CodableJSON automatically handles JavaScript types that standard JSON cannot serialize. Here’s a comprehensive table of supported types and their encoded formats:

Built-in Types

JavaScript TypeExample
Date{ $$Date: "2025-01-01T00:00:00.000Z" }
BigInt{ $$BigInt: "1234567890123456789" }
Set{ $$Set: ["a", "b", "c"] }
Map{ $$Map: [["key", "value"]] }
RegExp{ $$RegExp: "/hello/gi" }
Symbol{ $$Symbol: "test" }
URL{ $$URL: "https://example.com/" }
URLSearchParams{ $$URLSearchParams: "a=1&b=2" }
ErrorSee examples below
undefined"$$undefined"
Typed Arrays{ $$uint8array: [1, 2, 3] }
Special Numbers"$$NaN", "$$Infinity", "$$-Infinity", "$$-0"

Examples

Error Objects

Errors with simple messages are encoded concisely:

const error = new Error("Something went wrong"); encode(error); // { $$Error: "Something went wrong" }

Errors with additional properties preserve all information:

const error = new Error("Database connection failed", { cause: new Error("Network timeout") }); error.name = "DatabaseError"; error.code = "DB_CONNECTION_FAILED"; encode(error); // { // $$Error: { // message: "Database connection failed", // name: "DatabaseError", // cause: { $$Error: "Network timeout" }, // properties: { code: "DB_CONNECTION_FAILED" } // } // }

By default, the error stack is not included in the encoded output. You can include it by passing includeErrorStack: true to the encode function.

════════════════

_PROBLEM DETAILS_
Continue the passage on how CodableJSON encodes JavaScript types, starting right after its final sentence. The material that comes next has no connection to the passage on CodableJSON.

_INPUT DATA_
════════════════

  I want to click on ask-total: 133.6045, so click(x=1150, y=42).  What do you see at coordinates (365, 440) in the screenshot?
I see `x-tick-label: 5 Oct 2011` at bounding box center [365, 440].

════════════════

_RESPONSE TO THE EXERCISE_
const error = new Error("Something went wrong"); encode(error, { includeErrorStack: true }); // { $$Error: { message: "Something went wrong", stack: "Error: Something went wrong\n at <anonymous>:1:1" } } const decodedError = decode<typeof error>(encoded); decodedError.stack === error.stack; // true, stack is preserved

Regular Expressions

const regex = /hello/gi; encode(regex); // { $$RegExp: "/hello/gi" } const simpleRegex = /test/; encode(simpleRegex); // { $$RegExp: "test" }

Typed Arrays

const uint8Array = new Uint8Array([1, 2, 3]); encode(uint8Array); // { $$Uint8Array: [1, 2, 3] } const float64Array = new Float64Array([NaN, 0, Infinity]); encode(float64Array); // { // $$Float64Array: ["$$NaN", 0, "$$Infinity"]

Special Numbers

encode(NaN); // "$$NaN" } encode(Infinity); // "$$Infinity" encode(-Infinity); // "$$-Infinity" encode(-0); // "$$-0"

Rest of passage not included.